This post is part of a virtual book tour organized by the publisher.
In the Beings ‘Verse, magical creatures known as beings live alongside humans, but they aren’t welcomed with open arms. Fairies and other beings are victims of many of the same prejudices as outcast humans, and often find the stereotypes about them in the way of their happiness.
David is in love with Tulip, a kind and unusually quiet fairy in his social circle. But everyone knows Tulip doesn’t date humans. David tells himself he is happy to be Tulip’s friend, because he doesn’t believe a fairy could love him and Tulip has never tried to “keep him”—as fairies refer to relationships with humans.
Fairies are drawn to David, describing his great “shine,” but David knows only too well how quickly fairies can forget humans, and thinks he’s destined to be alone. He can’t see his own brilliance or understand how desperately Tulip wants him, even if Tulip believes David can do better.
But exhausted and more than a little tipsy at a Christmas party, David makes his feelings too obvious for Tulip to deny any longer. Because of a past heartbreak involving a human, Tulip is convinced someone as shiny as David could never want a “silly, stupid fairy” in his life. Now, if he wants to keep David, he’ll have to be as brave as his shiny, careful human.
Enjoy an excerpt:
“Tulip meant that she shines.” Flor was practically shining too, when he looked at her.
David’s thinking was getting fuzzier, but he frowned at Flor and then at Crystal, who seemed perfectly nice, although he didn’t see what about her had Flor so atwitter.
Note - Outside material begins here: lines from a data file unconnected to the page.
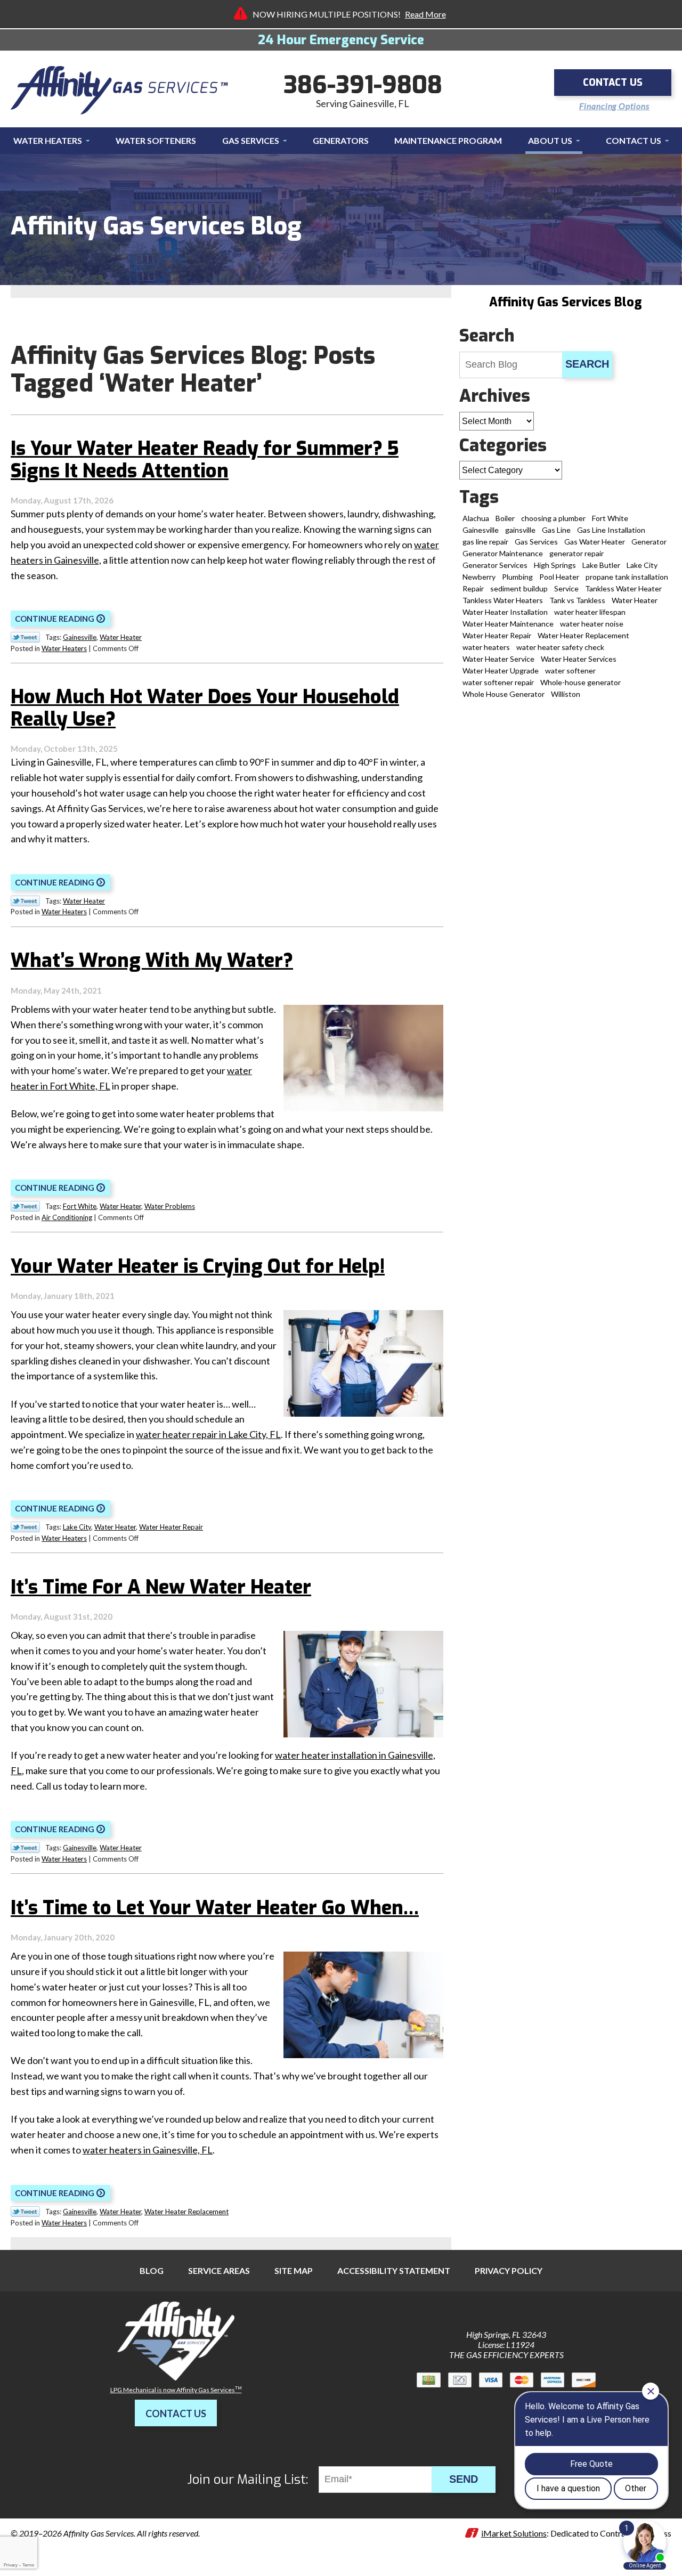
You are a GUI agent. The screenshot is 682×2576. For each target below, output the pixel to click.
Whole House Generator (503, 693)
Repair (473, 588)
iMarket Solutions (514, 2533)
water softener (570, 670)
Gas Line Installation (611, 529)
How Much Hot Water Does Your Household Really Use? (205, 708)
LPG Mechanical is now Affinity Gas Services (176, 2390)
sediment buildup (519, 588)
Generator (649, 541)
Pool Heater (559, 576)
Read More (425, 14)
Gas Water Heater (594, 541)
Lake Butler (601, 565)
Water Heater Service (498, 658)
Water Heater (121, 637)
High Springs (555, 565)
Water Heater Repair (171, 1527)
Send (463, 2479)
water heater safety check (560, 647)
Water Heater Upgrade (500, 670)
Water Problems (169, 1206)
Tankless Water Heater (623, 588)
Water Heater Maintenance (508, 623)
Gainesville (79, 637)
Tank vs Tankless (577, 600)
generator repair (576, 553)
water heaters (486, 647)
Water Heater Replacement (186, 2211)
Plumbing (517, 576)
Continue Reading (54, 618)
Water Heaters (64, 648)
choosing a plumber (553, 518)
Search (587, 364)
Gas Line (556, 529)
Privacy (11, 2565)
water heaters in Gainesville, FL (148, 2150)
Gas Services (536, 541)
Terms (28, 2565)
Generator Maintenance (502, 553)
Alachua (475, 518)
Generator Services (494, 565)
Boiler (505, 518)
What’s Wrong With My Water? (152, 960)
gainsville (520, 529)
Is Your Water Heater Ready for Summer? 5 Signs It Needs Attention (205, 459)
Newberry (479, 576)
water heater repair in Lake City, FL (208, 1434)
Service (566, 588)
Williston (565, 693)
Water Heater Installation (505, 611)
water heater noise (591, 623)
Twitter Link (25, 637)
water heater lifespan (590, 611)
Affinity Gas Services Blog (565, 302)
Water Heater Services (578, 658)
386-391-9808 (362, 85)
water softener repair (498, 682)
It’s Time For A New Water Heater (161, 1587)
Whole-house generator (580, 682)
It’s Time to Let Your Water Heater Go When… (215, 1908)
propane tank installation (627, 576)
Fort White (79, 1206)
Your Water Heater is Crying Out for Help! (198, 1266)
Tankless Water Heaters (502, 600)
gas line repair (485, 541)
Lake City (77, 1527)
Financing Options (614, 106)
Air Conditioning (67, 1217)
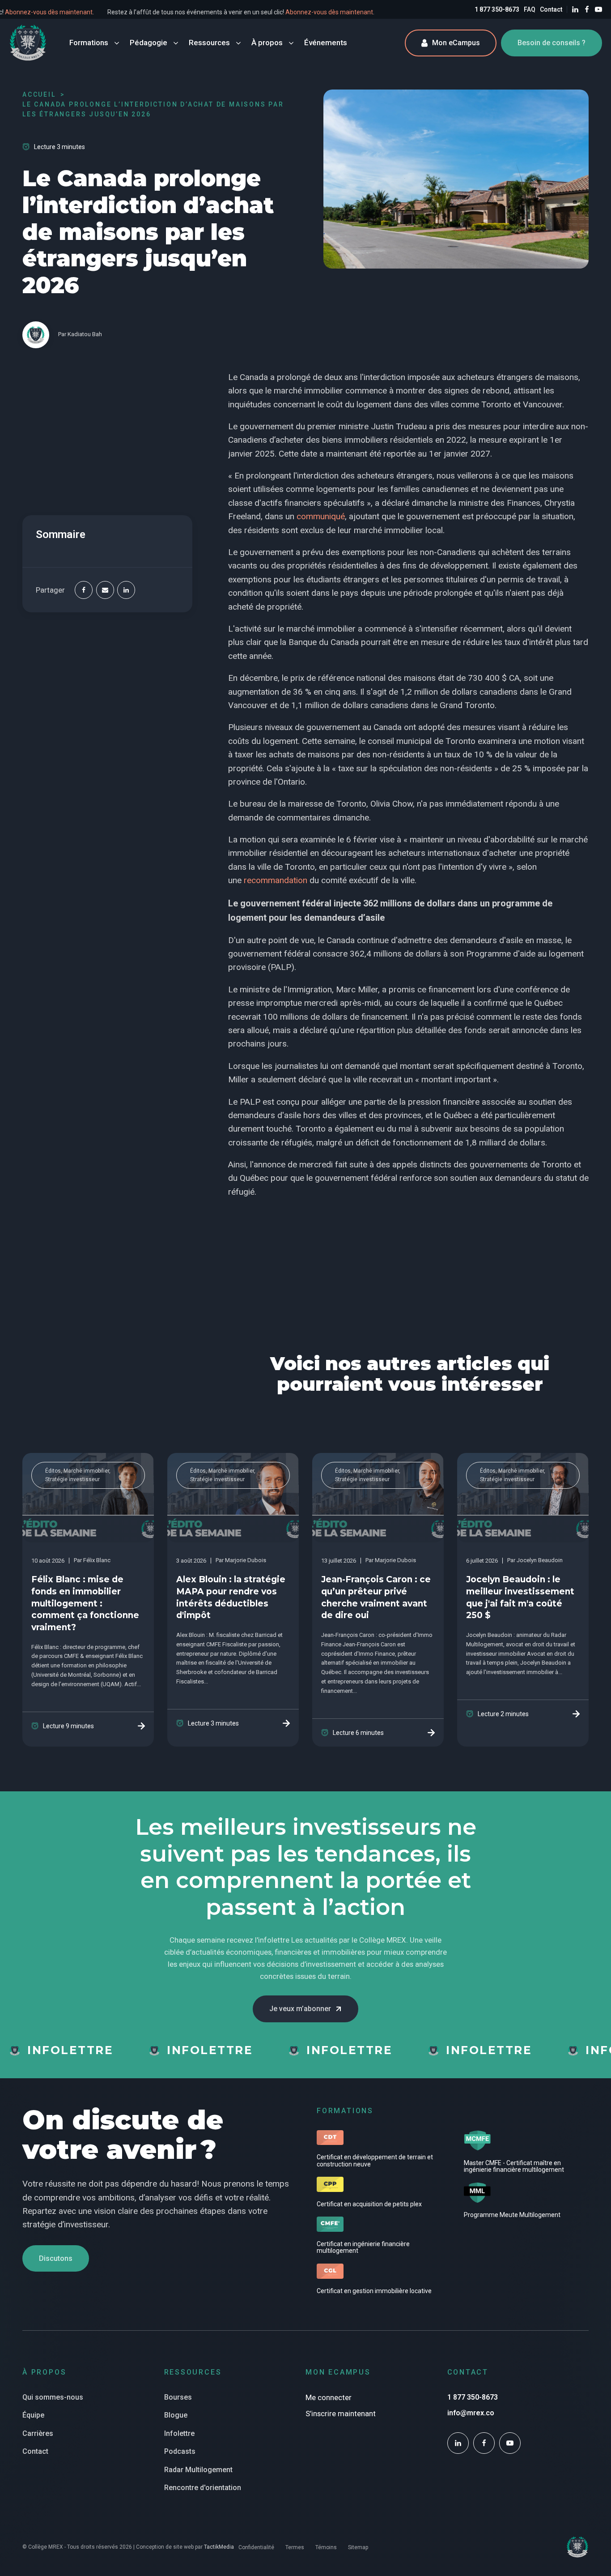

But then, the mysteries of being attracted to women had never been one of David’s worries.
He glanced at Tulip and found himself being watched. “My studious David,” Tulip told him, leaning in and up to keep his words between them. “She is very shiny. That is what he means. Pretty and shiny. But… pink.” He made a face.
“You don’t like pink?” God help him, David had to be shimmering all over the place as Tulip licked his bottom lip and grew thoughtful. “Tulip, you are kind of pink.” David would have touched his wing if it wouldn’t have been creepy. “Or, fuchsia, I guess. Like a love-lies-bleeding.” Tulip startled when David named that particular flower. David cleared his throat. “I’ve always been intrigued by that one. Such an interesting name.” What was he talking about? “Anyway.” He thought he should move away, but Tulip hadn’t yet. David hadn’t scared him off. He dropped his voice even more. “So, shiny? I never could get a good definition of that from Flor.”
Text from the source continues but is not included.